▸ **Prompt**:
Go through the entries below and pick out every line with "agent".

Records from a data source
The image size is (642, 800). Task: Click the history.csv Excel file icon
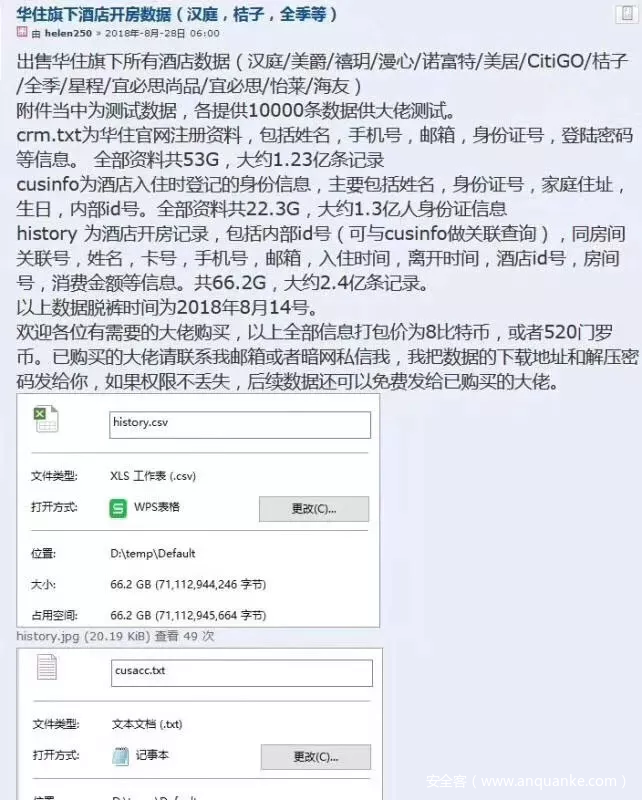pos(46,420)
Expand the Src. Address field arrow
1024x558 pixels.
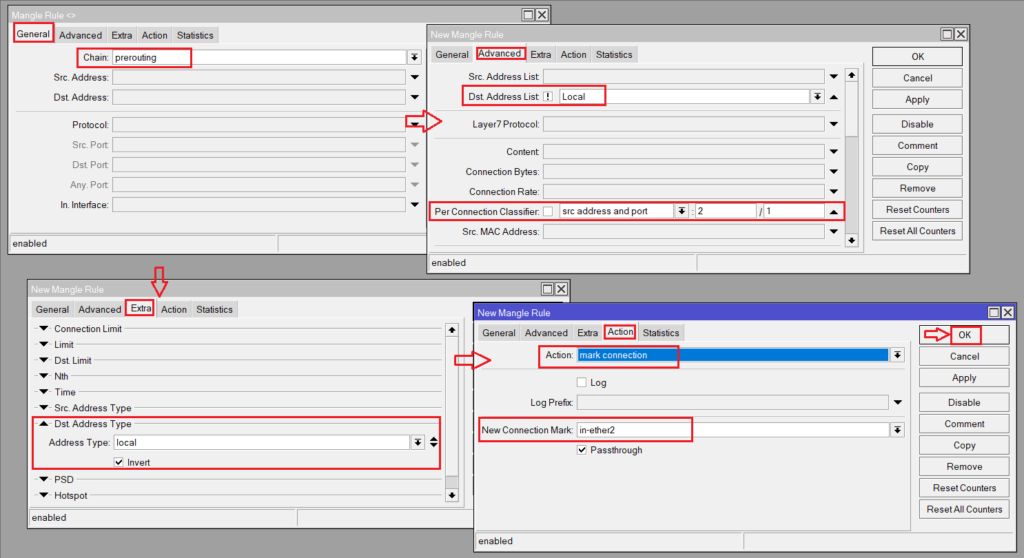pos(414,77)
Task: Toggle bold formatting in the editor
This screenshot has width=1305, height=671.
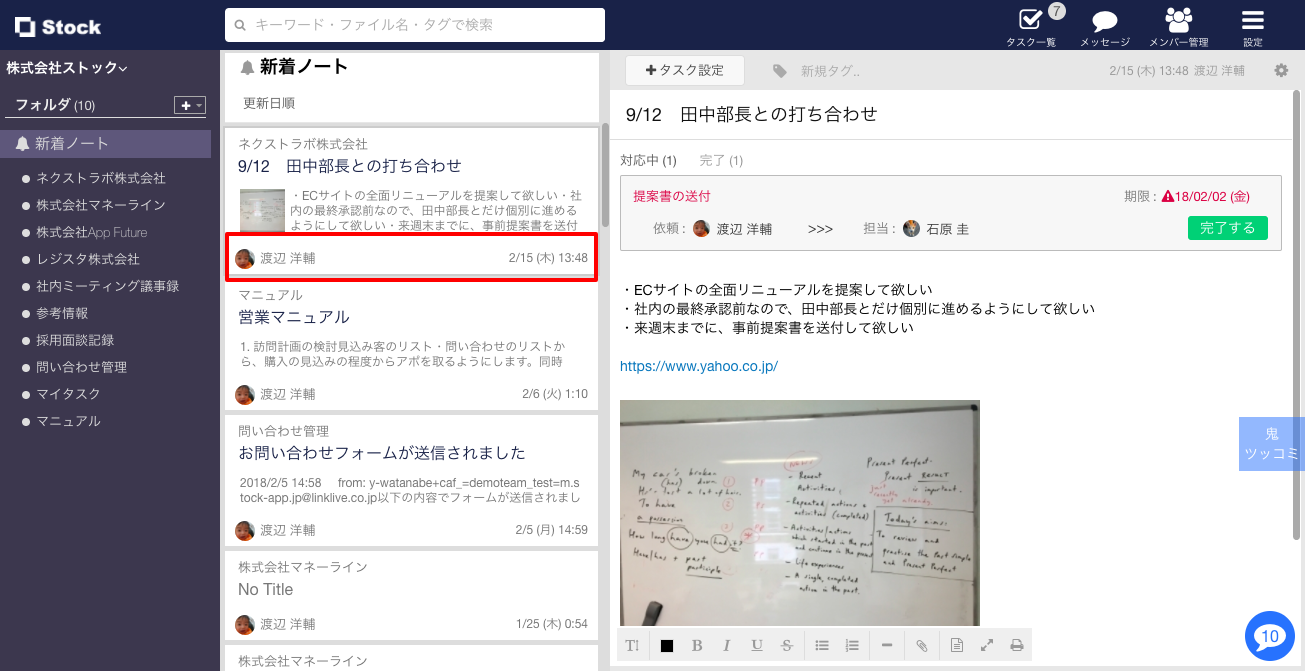Action: (697, 646)
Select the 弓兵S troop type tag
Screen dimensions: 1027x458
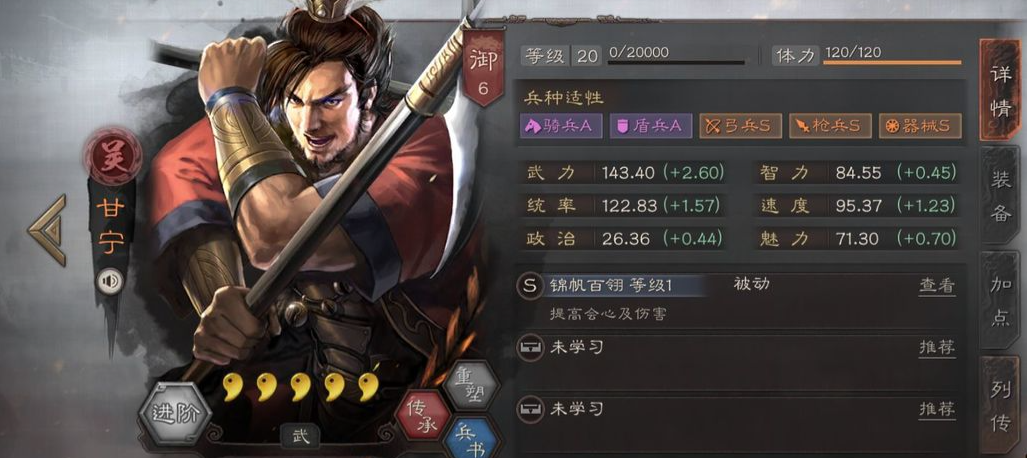[740, 126]
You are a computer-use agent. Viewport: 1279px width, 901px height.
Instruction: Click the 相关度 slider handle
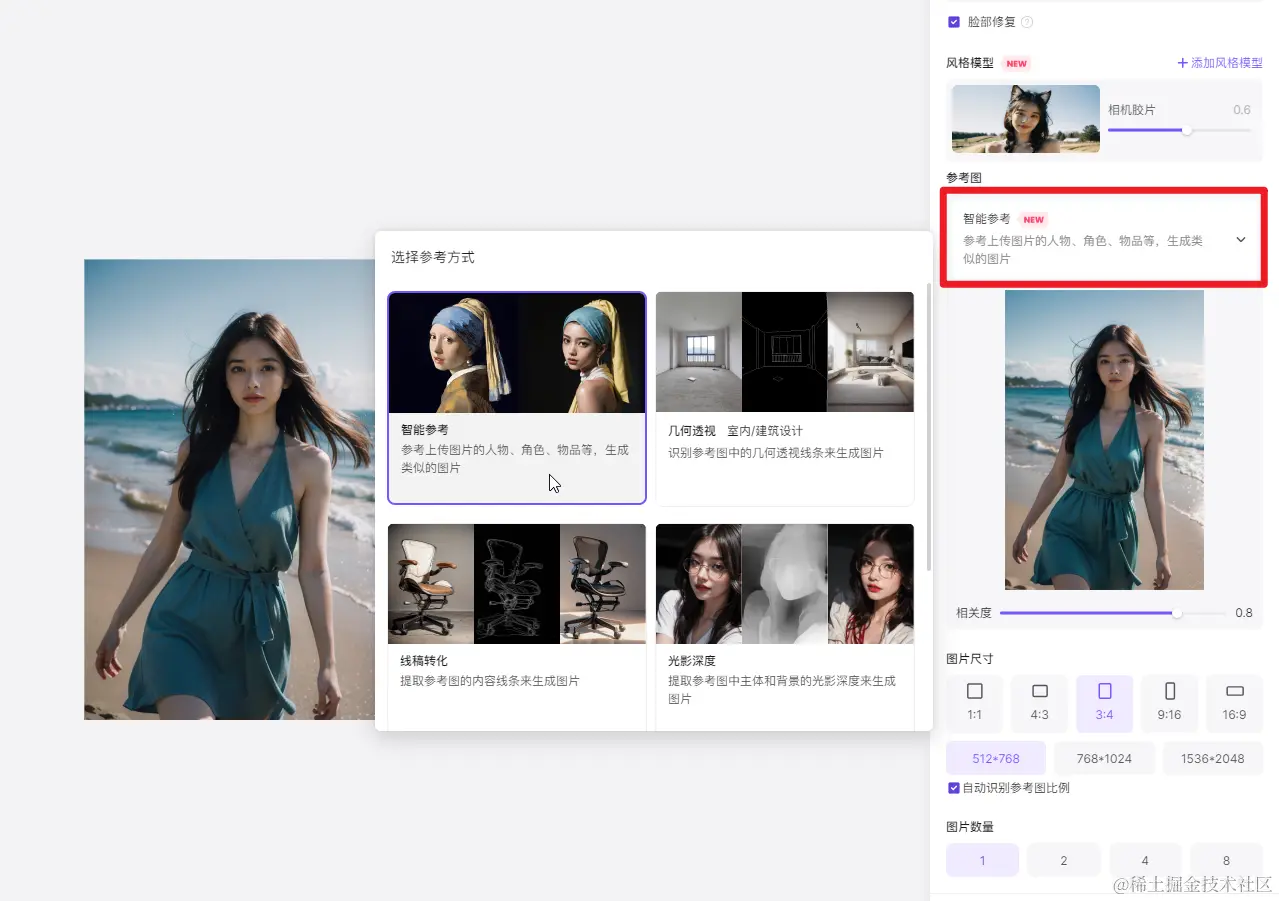pos(1175,613)
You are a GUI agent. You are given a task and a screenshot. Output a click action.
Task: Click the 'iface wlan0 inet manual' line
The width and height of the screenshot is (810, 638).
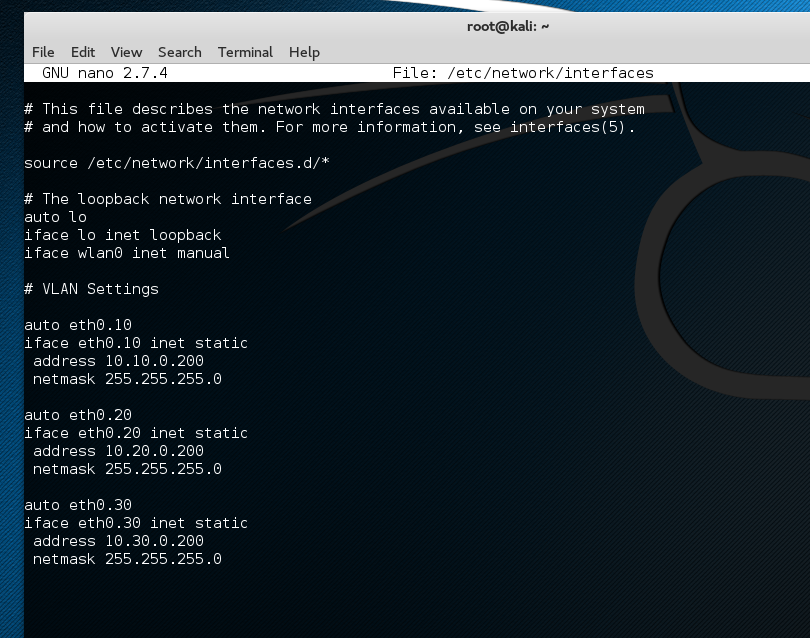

▸ **Output for this exercise**:
You are a computer-use agent. Viewport: 1279px width, 901px height.
You are a GUI agent. You are given a task and a screenshot. Output a click action.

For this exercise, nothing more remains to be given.